Your objective
Across the data below, state how many lines hold "value", and reply with nothing but that number.
Extracted entries Start Marker
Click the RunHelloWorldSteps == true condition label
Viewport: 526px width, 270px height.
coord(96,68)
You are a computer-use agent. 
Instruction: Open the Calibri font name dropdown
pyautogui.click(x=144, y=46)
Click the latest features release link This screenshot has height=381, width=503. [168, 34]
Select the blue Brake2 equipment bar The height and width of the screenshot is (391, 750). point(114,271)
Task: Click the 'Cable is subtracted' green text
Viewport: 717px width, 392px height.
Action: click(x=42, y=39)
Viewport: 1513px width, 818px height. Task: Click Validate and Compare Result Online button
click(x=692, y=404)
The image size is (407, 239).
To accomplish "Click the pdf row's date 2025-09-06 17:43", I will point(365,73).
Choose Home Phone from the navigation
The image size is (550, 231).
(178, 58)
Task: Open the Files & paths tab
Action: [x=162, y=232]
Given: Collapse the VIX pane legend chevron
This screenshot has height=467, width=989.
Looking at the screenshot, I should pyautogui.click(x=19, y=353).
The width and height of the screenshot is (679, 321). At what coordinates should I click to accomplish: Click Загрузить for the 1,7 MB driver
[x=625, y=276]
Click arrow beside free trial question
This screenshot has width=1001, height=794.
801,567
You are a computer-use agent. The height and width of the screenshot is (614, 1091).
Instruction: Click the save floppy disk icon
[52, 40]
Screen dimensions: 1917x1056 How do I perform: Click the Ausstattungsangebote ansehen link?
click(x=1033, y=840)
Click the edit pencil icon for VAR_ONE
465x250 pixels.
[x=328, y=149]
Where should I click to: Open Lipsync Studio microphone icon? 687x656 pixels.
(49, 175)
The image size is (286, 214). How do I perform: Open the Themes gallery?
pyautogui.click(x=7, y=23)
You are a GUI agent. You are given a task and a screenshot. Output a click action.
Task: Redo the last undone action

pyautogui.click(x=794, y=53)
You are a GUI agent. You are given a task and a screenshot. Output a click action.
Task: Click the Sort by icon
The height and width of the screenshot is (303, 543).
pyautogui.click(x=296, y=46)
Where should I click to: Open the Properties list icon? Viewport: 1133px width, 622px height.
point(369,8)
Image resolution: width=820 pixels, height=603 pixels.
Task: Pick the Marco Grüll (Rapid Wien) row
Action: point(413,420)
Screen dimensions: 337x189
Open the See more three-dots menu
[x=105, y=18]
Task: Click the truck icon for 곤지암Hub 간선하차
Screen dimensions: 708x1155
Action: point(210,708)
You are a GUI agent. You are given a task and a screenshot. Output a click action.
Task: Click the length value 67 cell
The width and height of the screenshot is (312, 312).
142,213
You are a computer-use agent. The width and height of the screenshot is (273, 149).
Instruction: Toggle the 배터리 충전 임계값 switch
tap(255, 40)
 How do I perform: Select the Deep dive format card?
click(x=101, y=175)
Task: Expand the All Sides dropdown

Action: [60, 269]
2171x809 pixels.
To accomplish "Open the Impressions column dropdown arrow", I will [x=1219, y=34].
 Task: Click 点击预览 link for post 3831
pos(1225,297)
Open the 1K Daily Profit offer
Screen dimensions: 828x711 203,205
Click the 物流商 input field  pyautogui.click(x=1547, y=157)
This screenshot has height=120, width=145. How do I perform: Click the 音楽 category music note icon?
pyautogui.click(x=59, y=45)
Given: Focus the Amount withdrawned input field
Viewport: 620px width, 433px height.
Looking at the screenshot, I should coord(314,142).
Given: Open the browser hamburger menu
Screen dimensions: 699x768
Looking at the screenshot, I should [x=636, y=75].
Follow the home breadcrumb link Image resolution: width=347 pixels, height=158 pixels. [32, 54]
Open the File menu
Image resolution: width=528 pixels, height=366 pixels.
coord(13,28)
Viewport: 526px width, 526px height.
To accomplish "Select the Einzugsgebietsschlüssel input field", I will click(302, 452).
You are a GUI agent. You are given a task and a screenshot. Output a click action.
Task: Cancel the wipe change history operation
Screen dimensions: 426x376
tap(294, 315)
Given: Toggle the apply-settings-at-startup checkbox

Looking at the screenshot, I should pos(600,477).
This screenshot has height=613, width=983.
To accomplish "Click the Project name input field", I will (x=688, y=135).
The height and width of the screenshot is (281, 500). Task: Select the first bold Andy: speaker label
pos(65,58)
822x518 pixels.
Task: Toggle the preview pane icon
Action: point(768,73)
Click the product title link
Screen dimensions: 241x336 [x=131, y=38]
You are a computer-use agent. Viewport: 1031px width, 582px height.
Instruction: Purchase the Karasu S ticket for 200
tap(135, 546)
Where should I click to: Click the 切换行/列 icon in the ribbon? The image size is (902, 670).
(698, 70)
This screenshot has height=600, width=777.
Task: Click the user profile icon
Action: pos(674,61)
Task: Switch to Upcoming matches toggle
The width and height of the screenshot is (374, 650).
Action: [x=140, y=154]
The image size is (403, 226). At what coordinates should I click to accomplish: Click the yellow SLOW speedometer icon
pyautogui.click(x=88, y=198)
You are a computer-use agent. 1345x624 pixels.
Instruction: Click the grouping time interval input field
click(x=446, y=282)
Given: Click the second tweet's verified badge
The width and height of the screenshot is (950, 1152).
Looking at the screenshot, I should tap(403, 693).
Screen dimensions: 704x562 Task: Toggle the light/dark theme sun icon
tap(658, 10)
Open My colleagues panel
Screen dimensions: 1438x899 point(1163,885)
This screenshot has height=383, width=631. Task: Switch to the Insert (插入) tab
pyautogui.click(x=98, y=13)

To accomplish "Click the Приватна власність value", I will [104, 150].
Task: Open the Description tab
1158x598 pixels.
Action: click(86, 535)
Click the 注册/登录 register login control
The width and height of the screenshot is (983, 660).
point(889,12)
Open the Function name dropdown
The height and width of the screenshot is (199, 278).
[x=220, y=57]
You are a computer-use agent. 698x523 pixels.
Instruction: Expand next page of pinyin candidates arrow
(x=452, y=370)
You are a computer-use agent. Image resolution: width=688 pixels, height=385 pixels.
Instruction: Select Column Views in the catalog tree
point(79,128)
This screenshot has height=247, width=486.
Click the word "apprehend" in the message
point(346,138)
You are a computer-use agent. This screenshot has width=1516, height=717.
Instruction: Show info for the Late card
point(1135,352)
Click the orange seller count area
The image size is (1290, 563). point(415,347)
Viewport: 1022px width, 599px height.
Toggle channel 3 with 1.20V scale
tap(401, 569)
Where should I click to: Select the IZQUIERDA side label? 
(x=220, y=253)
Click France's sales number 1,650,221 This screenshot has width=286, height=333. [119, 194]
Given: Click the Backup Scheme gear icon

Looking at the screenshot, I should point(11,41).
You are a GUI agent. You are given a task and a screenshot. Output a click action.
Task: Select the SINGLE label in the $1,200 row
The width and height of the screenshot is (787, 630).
Extracted entries End Marker
Result of the task
2